Aucun de nos parlementaires wallons (qui disposent ensemble d'une écrasante majorité au Parlement de la Communauté française) n'a à ce jour déposé la suggestion de décret. On pourrait ironiquement s'en réjouir, dans le cas de figure d'un refus de prise en considération de la proposition de décret déposée à l'initiative d'un élu d'extrême droite. L'initiative des auteurs du Manifeste en serait sortie sérieusement décrédibilisée.

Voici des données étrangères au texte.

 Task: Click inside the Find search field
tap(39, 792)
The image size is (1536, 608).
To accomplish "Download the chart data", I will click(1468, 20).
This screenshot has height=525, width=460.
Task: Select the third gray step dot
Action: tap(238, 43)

Par leur réserve, nos parlementaires wallons trahissent-ils la crainte de mettre en péril une stratégie électorale en vue du scrutin de juin prochain ? Considèrent-ils en compulsant la liste des signataires que la demande citoyenne du Manifeste 2003 n'émane que de quelques figures éparses ? Regrettent-ils de ne trouver derrière les sympathisants engagés derrière cette suggestion de décret aucun véritable échantillon représentatif de leurs concitoyens ? Dans cette hypothèse, les états majors des partis francophones, unanimement opposés à la disparition de la Communauté française, dégageraient une totale convergence de vue avec des élus peu convaincus de la dimension populaire du texte qui leur a été proposé.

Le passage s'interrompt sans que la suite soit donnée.